We let the hand get used to the second chord before playing the first chord. We play the second a series of times. After the first time we move the hand just a little bit away from the keyboard and then find the chord again. Then we can move the hand right (and then left) along the keyboard, horizontally away from the chord, in gradually increasing distances, and each time find your way spontaneously, without thought, without set-up, to the second chord as if you were already on it. Eventually your hand ‘remembers’ what that chord feels like, and can return to it from any place at all on or off the keyboard; from any position in all three dimensions that the hand can first be removed to, including for instance from your lap. Of all these infinite places and positions from which the hand might come to return to that chord, just one such possibility is that the hand is first on the chord that is written first.
Memory is like a glue that adheres to a chord like a familiar friend. Benefiting from this fact, we just have to add in a trick with time. Instead of the ‘first’ chord being followed by the ‘second’ chord, the second chord is there before the first chord. we must feel that he have already been there, that the glue of the memory causes our hand to automatically be on the notes of the second chord. I don’t so much mean that because we have practiced the passage, we get ‘used to’ where the second chord lies. No, this is different. This is truly being convinced that you are about to do two totally new things, for the very first time, and yet in spite of that, you act like you already know have been where the second is on the keyboard, tactilely, coverage-wise and finger-wise.
Leverage and Sound
Chopin, Etude in C# Minor from Opus 25:
Irving’s brother came today. We wanted to get a rich cello-like / vocal-like tone out of the piano for the notes of the opening “baritone” melody for the left hand. It is in single notes without accompaniment, so it is very exposed. We need our entire sound/mechanical tool-kit to keep it resonant and sustained so there isn’t a moment’s break in the flow of the line. Their softness shouldn’t belie their resonance.

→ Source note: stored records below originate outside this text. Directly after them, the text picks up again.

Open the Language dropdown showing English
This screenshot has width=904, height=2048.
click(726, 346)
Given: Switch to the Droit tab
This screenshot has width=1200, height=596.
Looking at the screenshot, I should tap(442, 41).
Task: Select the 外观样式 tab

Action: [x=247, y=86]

Our first exploration was with leverage, the principle being that the greater the leverage you have over the production of each sound, the more that sound approaches the ideal piano-resonance.

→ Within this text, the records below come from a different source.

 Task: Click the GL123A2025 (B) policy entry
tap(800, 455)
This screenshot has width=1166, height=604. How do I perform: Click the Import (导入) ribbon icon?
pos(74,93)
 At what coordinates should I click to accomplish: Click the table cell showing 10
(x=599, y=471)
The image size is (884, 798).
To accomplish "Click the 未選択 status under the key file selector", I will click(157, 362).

The effectiveness of a lever is a function of how long the lever is and where you place the fulcrum on which to rest it*. Leverage increases with the length of the lever and how remote the fulcrum is from the end of the lever that, from which in this case, the pianist initiates the motion of the lever. If, for example, the lever is solely the length of a finger, and the third knuckle is where the fulcrum is, there is little mechanical advantage to depressing the key through the motion of that lever. If the lever extends back into the wrist, and includes the finger, there is greater leverage on behalf of the movement of finger tip. So the question is, how we can create the greatest leverage with the human body.

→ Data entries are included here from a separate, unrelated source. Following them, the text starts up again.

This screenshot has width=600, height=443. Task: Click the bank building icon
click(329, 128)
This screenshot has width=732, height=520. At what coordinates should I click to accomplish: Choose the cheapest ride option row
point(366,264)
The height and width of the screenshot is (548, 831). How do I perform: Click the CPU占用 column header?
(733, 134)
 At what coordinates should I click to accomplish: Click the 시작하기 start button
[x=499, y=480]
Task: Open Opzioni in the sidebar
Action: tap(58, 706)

We ended up using a curious combination of several different levers, that ended up being connected one to the other.
The length of the arm, from shoulder to finger tips, while perhaps not the longest lever we can make of the body, is a conveniently long one that is still easily manipulated.
We started by his holding out both his forearms; straight out in front of him so that they parallel with each other and were horizontal to the ground. We Left a comfortable distance between the two hands, about the same as the distance between the two shoulders.
We then had him move his arms up and down using just the shoulders as pivots. At their highest points the arms were aiming well above the horizontal, at an angle of about forty five degrees. At their lowest points the arms were just slightly below the horizontal.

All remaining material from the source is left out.